**Assigned task**
Please return every line from the entries that has the string "will" in it.

[Source records]
☆ ☆ ☆ ☆ ☆ ☆ ☆

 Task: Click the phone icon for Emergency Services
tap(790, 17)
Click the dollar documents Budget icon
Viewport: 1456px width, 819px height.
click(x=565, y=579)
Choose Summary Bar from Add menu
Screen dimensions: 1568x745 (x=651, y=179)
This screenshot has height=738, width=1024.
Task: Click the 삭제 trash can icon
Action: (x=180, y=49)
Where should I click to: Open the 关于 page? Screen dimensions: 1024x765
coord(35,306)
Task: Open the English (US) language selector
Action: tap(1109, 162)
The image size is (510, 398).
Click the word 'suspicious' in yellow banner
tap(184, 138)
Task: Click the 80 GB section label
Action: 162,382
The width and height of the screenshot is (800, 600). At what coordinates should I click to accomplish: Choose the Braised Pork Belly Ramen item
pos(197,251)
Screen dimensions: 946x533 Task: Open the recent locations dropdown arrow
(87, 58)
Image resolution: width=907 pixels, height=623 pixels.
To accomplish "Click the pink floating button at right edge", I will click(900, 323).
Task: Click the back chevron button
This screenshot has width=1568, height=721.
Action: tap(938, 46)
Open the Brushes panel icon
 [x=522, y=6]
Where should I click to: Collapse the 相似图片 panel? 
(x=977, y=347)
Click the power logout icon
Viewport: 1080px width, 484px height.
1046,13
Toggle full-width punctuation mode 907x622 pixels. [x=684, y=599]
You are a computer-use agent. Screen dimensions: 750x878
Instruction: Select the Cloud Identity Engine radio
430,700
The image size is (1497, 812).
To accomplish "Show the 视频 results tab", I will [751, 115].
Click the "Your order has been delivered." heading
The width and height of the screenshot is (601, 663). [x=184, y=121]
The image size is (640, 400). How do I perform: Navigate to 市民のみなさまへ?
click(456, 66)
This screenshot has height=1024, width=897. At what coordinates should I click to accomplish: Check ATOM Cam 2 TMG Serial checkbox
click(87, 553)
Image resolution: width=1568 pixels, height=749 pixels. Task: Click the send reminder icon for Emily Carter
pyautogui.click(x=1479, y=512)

☆ ☆ ☆ ☆ ☆ ☆ ☆

**Task solution**
To accomplish "Click the pink floating button at right edge", I will click(900, 323).
To accomplish "Show the 视频 results tab", I will [751, 115].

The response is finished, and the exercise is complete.